Abuse of all kinds rained down incessantly on Shinpachi. Fists, foot soles, karate chops, fire extinguishers.

“H-hold on!” shouted Shinpachi from the hypocentre of the violence. “The class didn’t unite to better themselves, they just united to batter me!”

It was that very moment that the sliding door at the front of the classroom opened.

“Aaaaaa-ha-ha-haaa,” went the high and mighty laugh coming from both Headmaster Hata and the Vice-Head. “My my, it looks like I’ve intruded into this class right at its violent peak,” said Hata as he rose up to the teacher’s podium and stood by Ginpachi’s side. The ring of violence surrounding Shinpachi had dispersed by now, and everyone had returned to their own seats.

“What’s the purpose of this?” asked Ginpachi with no visible emotion.

“Oh no no, there isn’t a so called purpose. I just thought that I should gaze upon the visages of you failures if only for a short while,” the way he said this boiled the cosmos of murderous impulse raging within the students of Class 3Z. The Headmaster continued, “By the way, you useless students probably know this already, but your supplementary lessons will be starting in after-school hours today. You’ll also have to go to school on the weekend to take supplementary lessons. In addition, Sakata Sensei will take a 10% pay cut. I bet you forgot about that, didn’t you?”

“I assumed you’d bring up that, Headmaster,” replied Ginpachi as he blew cigarette smoke onto the Headmaster. “But there’s something about all this that I just can’t wrap my head around.”

“And what might that be?” despising the smoke, the Headmaster gave a look back to Ginpachi.

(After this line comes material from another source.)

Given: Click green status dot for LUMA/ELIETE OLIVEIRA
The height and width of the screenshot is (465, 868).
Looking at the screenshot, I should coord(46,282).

“Me and my class of dimwits betted on the English test. But something was real off. The questions seemed way too difficult for a test in this school. They were more like something you’d see at an elite high school.”

“Ho ho ho…” the Headmaster interrupted his laugh for a small moment. “I mean really, this is Gintama High School, not La Salle High School, Nada High School, or some other elite school.”

“Look, I know that perfectly well. There’s only one thing I want cleared up. Why were the questions so difficult for just that test?” there was an unusually frightening touch to Ginpachi’s voice, and before the Headmaster knew it, the vibe of the classroom had become ice cold.

“Ho, ho ho ho, why it seems that now is the time to explain to you what happened. For a thing such as test difficulty level, it all depends on the time and circumstances.”

“The time and circumstances?” said Ginpachi as he pushed his drooping glasses ever so slightly up. “So this was instigated by you guys after all. Did you make the English teachers put those ridiculously hard questions on the test?”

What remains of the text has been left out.